# What is expected:
From the entries underneath, give the number of lines holding the word "size", without any other words.
════════
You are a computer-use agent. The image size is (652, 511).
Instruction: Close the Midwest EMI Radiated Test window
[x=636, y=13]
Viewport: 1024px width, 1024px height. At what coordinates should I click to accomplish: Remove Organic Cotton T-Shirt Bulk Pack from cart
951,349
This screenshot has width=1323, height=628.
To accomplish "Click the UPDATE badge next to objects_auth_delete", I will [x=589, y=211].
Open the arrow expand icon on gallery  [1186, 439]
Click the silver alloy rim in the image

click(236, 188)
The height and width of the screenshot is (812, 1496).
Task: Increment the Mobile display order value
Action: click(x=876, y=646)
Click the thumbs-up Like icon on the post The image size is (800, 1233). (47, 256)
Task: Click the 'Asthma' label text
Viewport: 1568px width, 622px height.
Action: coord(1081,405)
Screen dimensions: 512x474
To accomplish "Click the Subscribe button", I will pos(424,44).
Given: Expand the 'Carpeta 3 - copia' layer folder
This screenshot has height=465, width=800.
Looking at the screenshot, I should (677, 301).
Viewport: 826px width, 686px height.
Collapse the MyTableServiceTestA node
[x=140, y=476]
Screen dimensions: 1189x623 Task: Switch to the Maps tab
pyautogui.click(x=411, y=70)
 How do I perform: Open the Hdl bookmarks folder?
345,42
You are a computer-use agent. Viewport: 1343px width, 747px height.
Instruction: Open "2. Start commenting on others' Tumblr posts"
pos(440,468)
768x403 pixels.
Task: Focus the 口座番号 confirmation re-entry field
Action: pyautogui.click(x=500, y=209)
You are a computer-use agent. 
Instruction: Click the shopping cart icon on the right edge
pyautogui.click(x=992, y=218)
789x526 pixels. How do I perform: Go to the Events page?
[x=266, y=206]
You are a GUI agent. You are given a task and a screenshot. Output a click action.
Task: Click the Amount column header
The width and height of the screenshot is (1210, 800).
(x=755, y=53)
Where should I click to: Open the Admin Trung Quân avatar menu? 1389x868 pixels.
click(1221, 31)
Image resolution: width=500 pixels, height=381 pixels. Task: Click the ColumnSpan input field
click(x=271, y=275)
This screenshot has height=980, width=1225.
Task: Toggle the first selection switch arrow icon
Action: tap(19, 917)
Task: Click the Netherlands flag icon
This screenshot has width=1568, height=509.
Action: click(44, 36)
════════
# Expected answer:
2